Reste à savoir dans quelle boutique en ligne j'achète ça... à moins de trouver un revendeur du coté de Bordeaux.


----------



## Pascal 77 (25 Avril 2010)

nicopulse a dit:


> C'est pas impossible, néanmoins j'ai un peu peur de la qualité quand même...
> 
> Et puis pour 60&#8364; je pense qu'on peut obtenir un CISS ou des cartouches rechargeables correctes avec 400/500ml d'encre.
> 
> Reste à savoir dans quelle boutique en ligne j'achète ça... à moins de trouver un revendeur du coté de Bordeaux.



La qualité des "Armor" et des Pelikan vaut largement celle des Epson d'origine, ça fait des années que j'en utilise, sur trois Epson successives (Stylus Color 500, puis Stylus Photo 750, et enfin Stylus D92), sans remarquer la moindre différence, que ça soit sur la qualité ou sur la longévité (j'ai encore quelques impressions de photos réalisées avec ma Stylus Color 500 avant 1997 (date de mon dernier déménagement, auquel la stylus en question n'a pas survécu en raison d'un vol plané dans le camion pendant le voyage), dont une photo de mon grand-père dans son cadre, exposée à la lumière en permanence, et qui n'a pas le moins du monde pâlie.

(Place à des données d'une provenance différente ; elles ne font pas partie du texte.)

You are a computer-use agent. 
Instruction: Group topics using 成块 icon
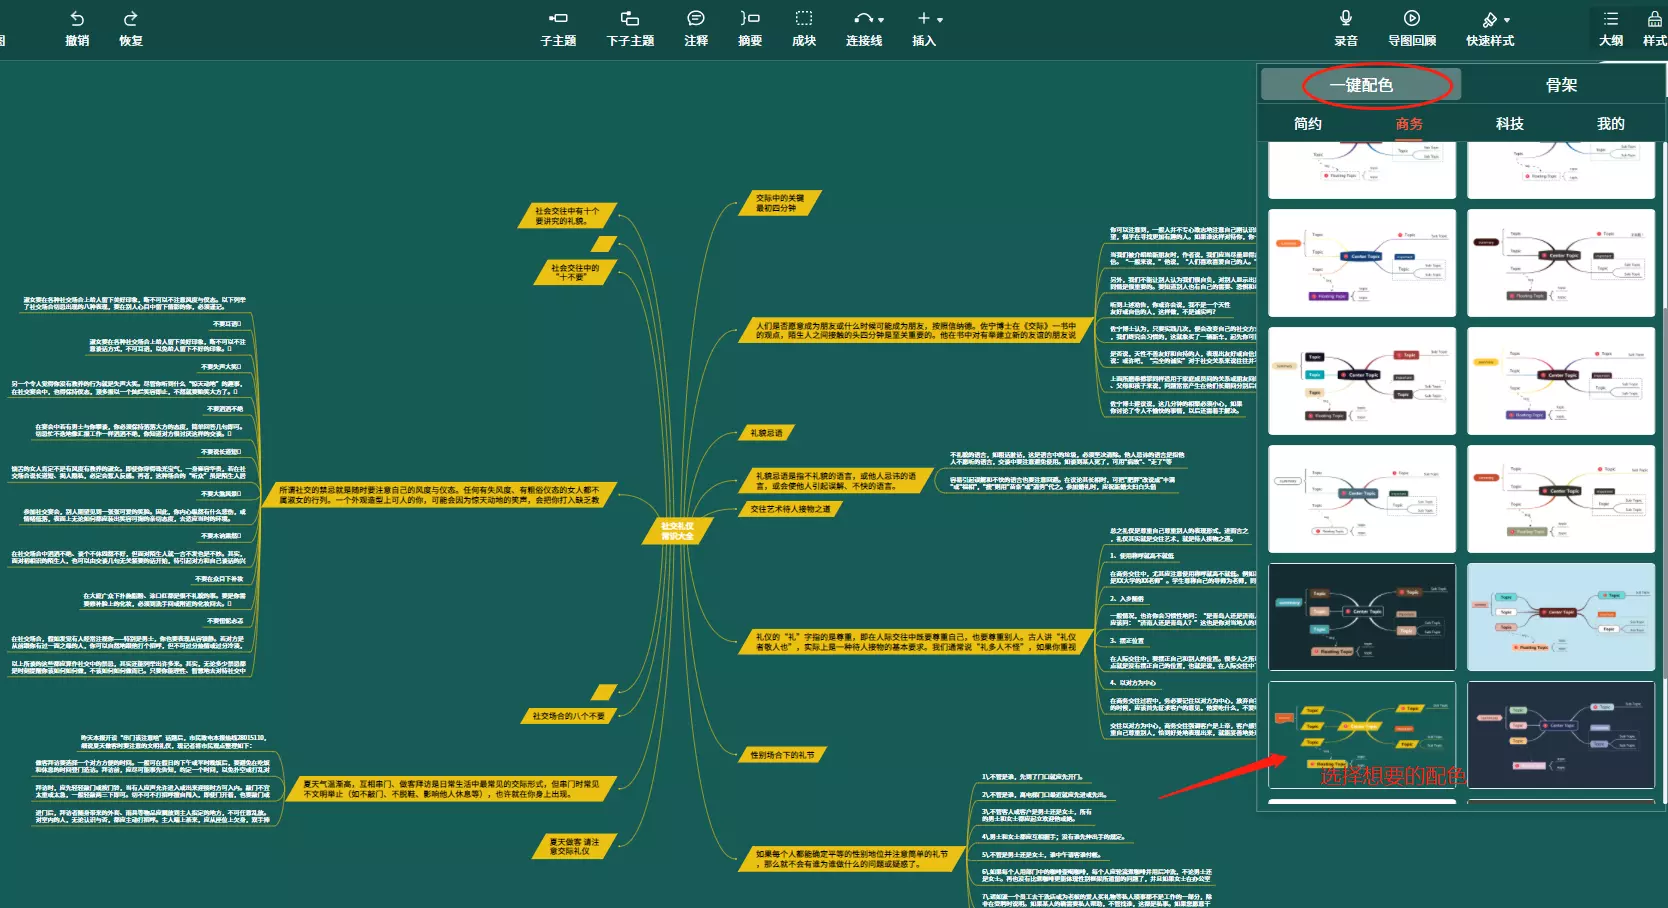(804, 19)
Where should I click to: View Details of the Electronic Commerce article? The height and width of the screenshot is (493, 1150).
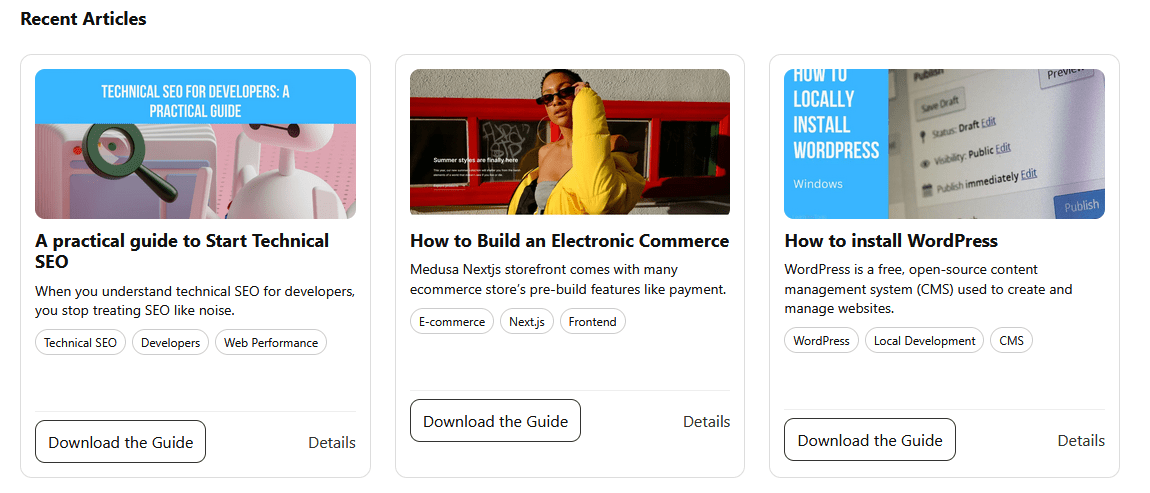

Cela dit, le lien que je t'ai donné quelques posts plus haut (A4 et +), ils sont spécialistes des kits "grande contenance", et font la vente par correspondance (plusieurs de mes clients et quelques membres de ces forums ont acheté chez eux ainsi sans qu'aucun ne rencontre le moindre problème, et les encres qu'ils fournissent sont fabriquées en Allemagne, mais selon leurs formules et spécifications).


----------